There are great plays that you can never experience fully. Sure, you might see them as movies, or read them as “literature”, but despite what your high school English teacher sold you, plays are not literature, any more than music or sculpture are. You may think you are special and that you can wring every artistic significance from a play by reading it; but you’re not and you can’t. There are aspects of dramatic character that only an actor can convey by speaking out loud, live, in front of you. (Not to get pedantic, but this is why we call it an audience.) Because of this, there are great plays you will never experience—at least not as plays—because of very practical reasons excluding them from the possibility of ever being professionally staged again.
Stalag 17 by Donald Bevan and Edmund Trzcinski* is just such a play. The original 1951 Broadway cast contained 21 men, a size which is simply not financially sustainable in today’s theatre economy. Beyond cast size, a myriad of other reasons doom to the dusty shelf some of the canon’s greatest plays. Once these plays cease to be performed, they are essentially lost to our culture as works of art, though of course they still have value as artifacts.
To the rescue rides Seattle’s Endangered Species Project, dedicated to giving monthly staged readings of plays that seldom get full productions. As they explain on their website:
In the present economic straights in which regional theatre now finds itself, much of the so called established international repertoire is neglected, for various reasons: there are too many different settings, or the casts are too large, or simply, the publicity requirements of selling a play that is both “old” and unfamiliar to general audiences may seem too daunting.
We feel that while it is an essential duty of theatres to read and develop new work, our group sees a parallel need to celebrate older or otherwise neglected plays….
Through our free, simply staged readings, we hope to lend live voices to plays that are now silent on our bookshelves.
It is the blossoming of projects like ESP that continually renew my faith in Seattle theatre’s progress toward World Class standing.
Next Monday evening, September 19, at 7 pm you can defy the entropy of modern theatre and see a one-time-only reading of Stalag 17 artfully staged by director Leslie Law, with such brilliant casting as Shawn Law as Sefton (an even more natural choice than William Holden) and Richard Ziman as Sergeant Shultz. (No, this ain’t Hogan’s Heroes’ Sergeant Shultz**, though he obviously inspired the sitcom role. This German non-com has no compunction about torturing a POW on stage to determine the whereabouts of a missing American pilot.)

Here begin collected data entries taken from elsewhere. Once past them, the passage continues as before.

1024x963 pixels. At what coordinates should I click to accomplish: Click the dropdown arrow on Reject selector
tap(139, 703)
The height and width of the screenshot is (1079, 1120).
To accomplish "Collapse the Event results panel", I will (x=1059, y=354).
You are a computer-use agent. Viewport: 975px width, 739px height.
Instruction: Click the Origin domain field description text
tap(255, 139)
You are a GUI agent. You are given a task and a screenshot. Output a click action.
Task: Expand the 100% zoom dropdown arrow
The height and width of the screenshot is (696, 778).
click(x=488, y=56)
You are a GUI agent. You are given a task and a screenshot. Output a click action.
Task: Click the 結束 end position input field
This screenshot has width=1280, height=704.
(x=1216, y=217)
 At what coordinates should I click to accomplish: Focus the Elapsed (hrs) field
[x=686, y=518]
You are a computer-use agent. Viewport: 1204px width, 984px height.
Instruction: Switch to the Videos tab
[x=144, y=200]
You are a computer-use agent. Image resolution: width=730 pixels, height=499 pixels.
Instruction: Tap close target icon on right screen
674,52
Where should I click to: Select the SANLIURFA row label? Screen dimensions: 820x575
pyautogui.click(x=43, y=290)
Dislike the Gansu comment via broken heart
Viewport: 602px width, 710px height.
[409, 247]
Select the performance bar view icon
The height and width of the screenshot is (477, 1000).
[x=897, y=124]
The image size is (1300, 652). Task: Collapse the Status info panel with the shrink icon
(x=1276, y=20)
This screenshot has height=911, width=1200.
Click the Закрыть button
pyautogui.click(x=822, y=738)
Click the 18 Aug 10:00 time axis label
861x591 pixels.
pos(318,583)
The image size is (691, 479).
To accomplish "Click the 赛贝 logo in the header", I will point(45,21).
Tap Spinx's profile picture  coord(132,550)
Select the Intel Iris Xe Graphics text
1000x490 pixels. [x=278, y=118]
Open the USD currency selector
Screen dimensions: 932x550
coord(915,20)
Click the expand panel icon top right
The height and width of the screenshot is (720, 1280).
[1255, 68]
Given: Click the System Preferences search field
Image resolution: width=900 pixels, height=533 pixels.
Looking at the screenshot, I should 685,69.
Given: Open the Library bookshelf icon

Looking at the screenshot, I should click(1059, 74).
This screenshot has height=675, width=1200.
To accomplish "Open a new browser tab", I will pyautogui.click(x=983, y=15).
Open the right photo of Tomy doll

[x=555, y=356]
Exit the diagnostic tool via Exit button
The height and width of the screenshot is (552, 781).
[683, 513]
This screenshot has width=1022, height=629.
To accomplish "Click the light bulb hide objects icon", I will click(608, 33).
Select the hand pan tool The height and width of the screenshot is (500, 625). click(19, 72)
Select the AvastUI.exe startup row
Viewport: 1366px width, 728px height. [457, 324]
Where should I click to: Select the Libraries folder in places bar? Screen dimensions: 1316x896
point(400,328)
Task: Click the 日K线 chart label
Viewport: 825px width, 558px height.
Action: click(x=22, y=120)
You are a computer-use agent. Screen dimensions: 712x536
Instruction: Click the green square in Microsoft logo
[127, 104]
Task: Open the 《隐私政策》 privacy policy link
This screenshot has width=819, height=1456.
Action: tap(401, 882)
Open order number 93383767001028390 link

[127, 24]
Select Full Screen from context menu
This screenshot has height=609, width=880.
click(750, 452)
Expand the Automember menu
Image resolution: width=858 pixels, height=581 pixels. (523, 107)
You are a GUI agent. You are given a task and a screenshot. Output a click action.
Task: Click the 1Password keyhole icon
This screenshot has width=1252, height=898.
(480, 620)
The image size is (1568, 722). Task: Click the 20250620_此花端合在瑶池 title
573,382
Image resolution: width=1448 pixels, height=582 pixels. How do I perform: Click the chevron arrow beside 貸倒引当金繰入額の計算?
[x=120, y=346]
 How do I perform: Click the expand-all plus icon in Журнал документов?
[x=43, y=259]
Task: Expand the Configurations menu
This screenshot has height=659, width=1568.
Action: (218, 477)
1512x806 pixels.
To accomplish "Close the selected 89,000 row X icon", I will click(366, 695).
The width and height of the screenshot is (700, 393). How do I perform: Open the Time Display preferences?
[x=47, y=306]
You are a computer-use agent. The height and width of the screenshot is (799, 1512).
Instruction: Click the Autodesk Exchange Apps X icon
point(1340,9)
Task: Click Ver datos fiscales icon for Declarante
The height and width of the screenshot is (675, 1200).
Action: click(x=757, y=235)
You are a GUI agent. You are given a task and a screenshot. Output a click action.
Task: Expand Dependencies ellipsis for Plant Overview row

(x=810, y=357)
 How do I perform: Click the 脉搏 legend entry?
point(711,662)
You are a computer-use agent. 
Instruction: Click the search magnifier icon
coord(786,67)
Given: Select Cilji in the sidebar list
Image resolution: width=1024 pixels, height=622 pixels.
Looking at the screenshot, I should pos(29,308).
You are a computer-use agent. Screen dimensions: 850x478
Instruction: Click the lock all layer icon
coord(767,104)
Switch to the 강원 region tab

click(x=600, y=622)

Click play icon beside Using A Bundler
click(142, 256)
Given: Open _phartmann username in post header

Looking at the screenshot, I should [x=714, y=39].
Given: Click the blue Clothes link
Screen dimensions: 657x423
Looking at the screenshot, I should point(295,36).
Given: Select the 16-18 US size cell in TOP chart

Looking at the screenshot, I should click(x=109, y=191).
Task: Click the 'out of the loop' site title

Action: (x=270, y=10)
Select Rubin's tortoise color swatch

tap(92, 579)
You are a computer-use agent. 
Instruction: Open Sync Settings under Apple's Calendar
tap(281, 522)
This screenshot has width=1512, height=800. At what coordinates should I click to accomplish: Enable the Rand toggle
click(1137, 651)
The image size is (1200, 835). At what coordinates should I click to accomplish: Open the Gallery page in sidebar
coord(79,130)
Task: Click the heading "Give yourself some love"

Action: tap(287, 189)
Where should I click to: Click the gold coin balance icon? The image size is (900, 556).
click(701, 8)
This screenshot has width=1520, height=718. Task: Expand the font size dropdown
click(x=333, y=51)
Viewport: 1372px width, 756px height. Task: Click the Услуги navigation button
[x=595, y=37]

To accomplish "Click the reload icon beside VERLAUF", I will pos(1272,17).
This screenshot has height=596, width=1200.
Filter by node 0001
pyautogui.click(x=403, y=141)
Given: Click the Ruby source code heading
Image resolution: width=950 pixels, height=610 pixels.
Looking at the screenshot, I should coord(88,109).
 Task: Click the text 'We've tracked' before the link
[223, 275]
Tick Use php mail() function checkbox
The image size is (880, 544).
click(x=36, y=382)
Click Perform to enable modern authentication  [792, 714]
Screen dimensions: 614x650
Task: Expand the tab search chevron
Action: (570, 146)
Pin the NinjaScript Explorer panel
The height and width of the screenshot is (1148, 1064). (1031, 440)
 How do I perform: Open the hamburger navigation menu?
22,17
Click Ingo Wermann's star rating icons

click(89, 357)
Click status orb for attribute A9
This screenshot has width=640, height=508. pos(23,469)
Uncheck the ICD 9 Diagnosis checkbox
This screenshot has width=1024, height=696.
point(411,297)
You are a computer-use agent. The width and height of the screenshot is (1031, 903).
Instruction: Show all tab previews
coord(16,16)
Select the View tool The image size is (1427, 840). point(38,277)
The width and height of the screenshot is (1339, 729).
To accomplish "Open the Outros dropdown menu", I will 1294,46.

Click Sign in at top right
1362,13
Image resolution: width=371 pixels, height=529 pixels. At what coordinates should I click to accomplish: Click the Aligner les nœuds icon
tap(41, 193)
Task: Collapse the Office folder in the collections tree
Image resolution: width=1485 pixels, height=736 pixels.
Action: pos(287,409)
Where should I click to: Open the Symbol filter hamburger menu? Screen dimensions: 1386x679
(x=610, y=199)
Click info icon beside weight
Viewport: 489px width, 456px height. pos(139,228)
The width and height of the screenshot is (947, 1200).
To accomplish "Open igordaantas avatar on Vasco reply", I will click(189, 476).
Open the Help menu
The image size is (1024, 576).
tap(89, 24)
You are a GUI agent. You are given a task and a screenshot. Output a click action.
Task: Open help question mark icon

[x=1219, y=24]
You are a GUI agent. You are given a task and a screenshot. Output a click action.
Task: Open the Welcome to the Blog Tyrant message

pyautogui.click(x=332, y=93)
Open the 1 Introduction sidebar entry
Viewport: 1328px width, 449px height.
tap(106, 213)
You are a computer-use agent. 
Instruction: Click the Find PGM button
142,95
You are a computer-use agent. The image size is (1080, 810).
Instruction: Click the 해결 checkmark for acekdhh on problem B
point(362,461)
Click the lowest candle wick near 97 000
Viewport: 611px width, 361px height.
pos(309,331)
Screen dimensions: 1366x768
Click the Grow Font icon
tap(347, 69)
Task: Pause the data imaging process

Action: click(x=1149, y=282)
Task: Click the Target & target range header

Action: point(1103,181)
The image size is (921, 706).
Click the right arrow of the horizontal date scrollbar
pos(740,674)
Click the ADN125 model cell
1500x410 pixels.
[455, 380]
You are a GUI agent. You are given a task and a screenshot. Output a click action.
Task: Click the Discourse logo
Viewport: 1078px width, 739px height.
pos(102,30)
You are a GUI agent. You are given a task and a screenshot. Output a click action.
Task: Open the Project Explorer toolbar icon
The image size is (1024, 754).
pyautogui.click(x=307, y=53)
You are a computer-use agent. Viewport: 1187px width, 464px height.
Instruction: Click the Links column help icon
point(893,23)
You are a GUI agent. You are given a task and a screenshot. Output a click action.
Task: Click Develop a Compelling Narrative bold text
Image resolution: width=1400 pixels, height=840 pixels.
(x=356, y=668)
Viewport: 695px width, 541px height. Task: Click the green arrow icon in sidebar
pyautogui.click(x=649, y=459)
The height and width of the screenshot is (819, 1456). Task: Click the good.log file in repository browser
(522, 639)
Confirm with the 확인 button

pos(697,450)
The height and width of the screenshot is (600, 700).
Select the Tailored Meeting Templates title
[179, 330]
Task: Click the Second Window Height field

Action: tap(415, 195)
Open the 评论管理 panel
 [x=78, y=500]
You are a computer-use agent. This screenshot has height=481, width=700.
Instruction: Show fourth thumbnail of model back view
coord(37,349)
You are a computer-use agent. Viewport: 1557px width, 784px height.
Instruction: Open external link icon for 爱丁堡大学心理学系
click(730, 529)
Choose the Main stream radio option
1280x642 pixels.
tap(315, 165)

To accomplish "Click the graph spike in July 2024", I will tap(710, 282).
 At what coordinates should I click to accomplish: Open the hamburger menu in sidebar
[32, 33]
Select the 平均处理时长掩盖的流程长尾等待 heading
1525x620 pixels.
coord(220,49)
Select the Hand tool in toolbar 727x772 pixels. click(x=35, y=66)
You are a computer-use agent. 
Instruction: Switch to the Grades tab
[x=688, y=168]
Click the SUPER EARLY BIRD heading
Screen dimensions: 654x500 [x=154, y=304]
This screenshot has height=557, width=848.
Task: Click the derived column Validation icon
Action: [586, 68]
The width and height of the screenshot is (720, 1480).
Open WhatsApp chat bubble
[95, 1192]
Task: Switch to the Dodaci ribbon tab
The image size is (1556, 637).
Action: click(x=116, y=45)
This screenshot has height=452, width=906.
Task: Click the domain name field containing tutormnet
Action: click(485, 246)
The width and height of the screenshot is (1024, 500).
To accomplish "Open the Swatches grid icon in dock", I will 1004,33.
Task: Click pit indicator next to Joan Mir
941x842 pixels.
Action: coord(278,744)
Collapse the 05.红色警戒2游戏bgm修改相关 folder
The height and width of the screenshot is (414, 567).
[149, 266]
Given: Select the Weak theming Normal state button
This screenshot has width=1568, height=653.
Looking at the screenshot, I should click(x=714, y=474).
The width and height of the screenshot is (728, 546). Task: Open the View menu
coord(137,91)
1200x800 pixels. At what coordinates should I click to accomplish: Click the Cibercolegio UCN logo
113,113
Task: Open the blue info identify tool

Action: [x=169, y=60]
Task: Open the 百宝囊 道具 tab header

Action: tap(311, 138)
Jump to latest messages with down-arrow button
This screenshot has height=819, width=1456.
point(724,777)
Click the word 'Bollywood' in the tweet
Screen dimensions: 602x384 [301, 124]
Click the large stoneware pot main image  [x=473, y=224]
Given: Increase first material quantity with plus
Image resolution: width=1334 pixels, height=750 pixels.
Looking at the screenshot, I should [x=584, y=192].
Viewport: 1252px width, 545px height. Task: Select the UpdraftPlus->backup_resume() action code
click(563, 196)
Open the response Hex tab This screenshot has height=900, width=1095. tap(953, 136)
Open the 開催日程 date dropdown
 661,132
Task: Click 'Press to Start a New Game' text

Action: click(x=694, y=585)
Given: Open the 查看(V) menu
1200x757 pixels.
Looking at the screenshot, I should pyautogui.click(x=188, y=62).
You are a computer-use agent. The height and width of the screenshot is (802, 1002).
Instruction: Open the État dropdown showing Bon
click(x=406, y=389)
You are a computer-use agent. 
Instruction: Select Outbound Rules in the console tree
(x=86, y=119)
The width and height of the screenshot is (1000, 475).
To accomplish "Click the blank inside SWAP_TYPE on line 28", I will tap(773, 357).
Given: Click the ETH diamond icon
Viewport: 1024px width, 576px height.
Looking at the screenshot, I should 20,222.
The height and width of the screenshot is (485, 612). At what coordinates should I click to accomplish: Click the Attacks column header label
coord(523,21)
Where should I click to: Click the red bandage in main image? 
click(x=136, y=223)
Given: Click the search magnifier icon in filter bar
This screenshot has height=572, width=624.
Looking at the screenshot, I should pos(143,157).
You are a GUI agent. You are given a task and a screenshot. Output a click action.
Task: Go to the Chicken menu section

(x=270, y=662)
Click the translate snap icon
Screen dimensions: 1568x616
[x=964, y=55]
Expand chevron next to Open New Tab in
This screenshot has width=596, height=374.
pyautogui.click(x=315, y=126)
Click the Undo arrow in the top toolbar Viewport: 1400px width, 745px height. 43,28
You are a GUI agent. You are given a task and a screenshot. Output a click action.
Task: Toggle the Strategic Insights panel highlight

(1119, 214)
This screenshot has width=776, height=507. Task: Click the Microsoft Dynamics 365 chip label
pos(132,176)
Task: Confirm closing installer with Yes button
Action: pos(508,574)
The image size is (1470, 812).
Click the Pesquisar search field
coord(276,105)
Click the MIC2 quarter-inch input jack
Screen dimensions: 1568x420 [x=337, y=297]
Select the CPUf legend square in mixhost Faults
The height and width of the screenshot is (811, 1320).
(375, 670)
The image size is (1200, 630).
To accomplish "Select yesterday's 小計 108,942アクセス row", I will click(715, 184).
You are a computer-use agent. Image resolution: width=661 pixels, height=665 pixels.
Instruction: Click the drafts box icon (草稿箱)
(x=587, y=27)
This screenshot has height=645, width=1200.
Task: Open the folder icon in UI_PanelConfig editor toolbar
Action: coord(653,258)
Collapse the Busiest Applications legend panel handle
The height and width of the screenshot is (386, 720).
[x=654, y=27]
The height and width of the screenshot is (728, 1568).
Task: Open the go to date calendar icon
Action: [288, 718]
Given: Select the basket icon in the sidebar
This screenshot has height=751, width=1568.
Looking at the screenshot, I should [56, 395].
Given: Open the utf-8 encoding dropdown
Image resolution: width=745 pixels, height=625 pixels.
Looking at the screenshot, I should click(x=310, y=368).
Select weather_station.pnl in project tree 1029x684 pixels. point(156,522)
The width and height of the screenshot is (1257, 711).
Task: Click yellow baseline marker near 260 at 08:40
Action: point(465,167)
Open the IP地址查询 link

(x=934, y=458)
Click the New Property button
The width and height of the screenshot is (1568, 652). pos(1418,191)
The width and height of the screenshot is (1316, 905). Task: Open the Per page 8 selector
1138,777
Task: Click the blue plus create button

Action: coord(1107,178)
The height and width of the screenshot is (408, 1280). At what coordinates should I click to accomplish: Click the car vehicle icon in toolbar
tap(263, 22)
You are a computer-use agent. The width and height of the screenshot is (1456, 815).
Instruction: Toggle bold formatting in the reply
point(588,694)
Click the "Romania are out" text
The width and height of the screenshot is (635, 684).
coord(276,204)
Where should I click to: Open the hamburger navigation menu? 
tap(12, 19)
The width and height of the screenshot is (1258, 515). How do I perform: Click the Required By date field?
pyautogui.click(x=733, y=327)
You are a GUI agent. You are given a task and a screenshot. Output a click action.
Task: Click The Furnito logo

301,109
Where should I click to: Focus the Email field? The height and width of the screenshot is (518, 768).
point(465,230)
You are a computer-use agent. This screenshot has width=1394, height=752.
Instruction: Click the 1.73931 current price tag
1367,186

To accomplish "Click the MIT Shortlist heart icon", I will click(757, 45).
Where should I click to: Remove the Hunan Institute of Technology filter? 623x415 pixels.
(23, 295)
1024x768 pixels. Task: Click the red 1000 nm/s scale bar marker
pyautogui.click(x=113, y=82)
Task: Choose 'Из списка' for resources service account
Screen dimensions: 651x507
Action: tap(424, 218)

Even if you only live another ten years, my best guess is that you’ll have about 12 more chances to see Twelfth Night, six to see American Buffalo, and between five and five hundred opportunities to watch something scripted by Sarah Ruhl; but unless my prodigious predictive power fails me now, you will never, not as long as you live, get another opportunity to hear Stalag 17 performed by such a cast as this.
Don’t miss it.
*Both authors were prisoners in the actual Stalag 17B in Austria.
**From Wikipedia’s entry on Hogan’s Heroes:
In his book, My War, Andy Rooney, who was a friend of Don Bevan and Ed Trzcinski—the authors of the original Stalag 17 play—relates that "...someone at CBS apparently ripped off their idea and made a television series called Hogan's Heroes of it. The television program had too many similarities in character and plot to be coincidental, and when Don and Ed sued the network they won a huge award.
8-O
WOW. What a cast.
That whole thing sounds like a wonderful idea. Only way you can see a large-cast show nowadays is if it's Tracy Letts' "August: Osage County," and that was only (!) 13.
Posted by: Louise Penberthy | 09/14/2011 at 04:46 PM
Thanks for the lovely Shout Out! Paul.
Posted by: Jeff Steitzer | 09/14/2011 at 05:22 PM
You are most welcome, Jeff.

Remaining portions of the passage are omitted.